→ **Extracted material**:

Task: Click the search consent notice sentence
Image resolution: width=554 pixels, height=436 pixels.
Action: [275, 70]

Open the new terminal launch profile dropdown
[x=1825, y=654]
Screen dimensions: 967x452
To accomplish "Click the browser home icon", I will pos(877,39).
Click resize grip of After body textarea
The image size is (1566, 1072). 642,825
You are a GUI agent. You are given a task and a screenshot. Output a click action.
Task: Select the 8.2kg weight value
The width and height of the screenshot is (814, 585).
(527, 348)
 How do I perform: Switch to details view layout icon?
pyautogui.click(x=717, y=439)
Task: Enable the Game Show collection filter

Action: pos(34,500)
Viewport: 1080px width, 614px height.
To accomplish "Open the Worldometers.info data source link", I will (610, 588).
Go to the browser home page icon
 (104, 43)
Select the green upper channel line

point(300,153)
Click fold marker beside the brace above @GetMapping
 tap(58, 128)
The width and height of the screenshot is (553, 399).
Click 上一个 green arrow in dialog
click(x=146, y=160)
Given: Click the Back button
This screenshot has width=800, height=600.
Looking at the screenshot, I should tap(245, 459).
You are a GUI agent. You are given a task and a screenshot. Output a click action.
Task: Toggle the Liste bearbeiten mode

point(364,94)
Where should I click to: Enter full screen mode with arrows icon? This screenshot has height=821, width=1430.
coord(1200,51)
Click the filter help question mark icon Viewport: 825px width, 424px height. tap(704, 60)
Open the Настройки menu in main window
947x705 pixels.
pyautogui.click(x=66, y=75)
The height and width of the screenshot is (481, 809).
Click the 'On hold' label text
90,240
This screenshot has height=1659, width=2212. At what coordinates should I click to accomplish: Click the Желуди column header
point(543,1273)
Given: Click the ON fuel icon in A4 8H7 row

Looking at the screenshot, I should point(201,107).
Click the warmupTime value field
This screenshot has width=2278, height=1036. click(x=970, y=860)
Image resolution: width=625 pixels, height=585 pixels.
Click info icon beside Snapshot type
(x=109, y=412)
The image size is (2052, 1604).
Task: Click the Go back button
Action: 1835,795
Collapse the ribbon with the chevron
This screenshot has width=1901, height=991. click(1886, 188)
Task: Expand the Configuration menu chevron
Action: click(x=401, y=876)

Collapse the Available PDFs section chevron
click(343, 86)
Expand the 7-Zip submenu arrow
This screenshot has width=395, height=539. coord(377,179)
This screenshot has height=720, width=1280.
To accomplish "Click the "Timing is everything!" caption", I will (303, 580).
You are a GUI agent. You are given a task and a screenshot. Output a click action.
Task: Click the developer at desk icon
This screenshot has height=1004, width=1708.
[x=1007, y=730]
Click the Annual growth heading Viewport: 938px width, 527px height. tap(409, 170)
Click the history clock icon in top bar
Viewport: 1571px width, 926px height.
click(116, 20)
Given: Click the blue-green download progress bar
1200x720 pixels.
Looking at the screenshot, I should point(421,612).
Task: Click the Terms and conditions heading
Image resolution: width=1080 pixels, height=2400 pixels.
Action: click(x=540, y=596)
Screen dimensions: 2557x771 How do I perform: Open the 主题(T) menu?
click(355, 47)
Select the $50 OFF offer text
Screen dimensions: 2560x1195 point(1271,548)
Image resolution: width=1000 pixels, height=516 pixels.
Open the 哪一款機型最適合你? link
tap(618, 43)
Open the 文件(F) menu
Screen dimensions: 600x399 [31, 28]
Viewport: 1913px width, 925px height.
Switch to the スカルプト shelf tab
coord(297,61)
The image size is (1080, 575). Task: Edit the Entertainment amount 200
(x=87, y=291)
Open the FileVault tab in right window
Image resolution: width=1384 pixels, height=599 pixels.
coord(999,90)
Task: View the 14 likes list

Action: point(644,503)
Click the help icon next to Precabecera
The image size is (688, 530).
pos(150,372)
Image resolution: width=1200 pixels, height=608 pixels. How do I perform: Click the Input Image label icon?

→ **Your goal**: Write out the lines of the records between the one holding "Where should I" and the one holding "point(543,1273)", inclusive, and nothing else.

→ **Output**:
Where should I click to: Enter full screen mode with arrows icon? This screenshot has height=821, width=1430.
coord(1200,51)
Click the filter help question mark icon Viewport: 825px width, 424px height. tap(704, 60)
Open the Настройки menu in main window
947x705 pixels.
pyautogui.click(x=66, y=75)
The height and width of the screenshot is (481, 809).
Click the 'On hold' label text
90,240
This screenshot has height=1659, width=2212. At what coordinates should I click to accomplish: Click the Желуди column header
point(543,1273)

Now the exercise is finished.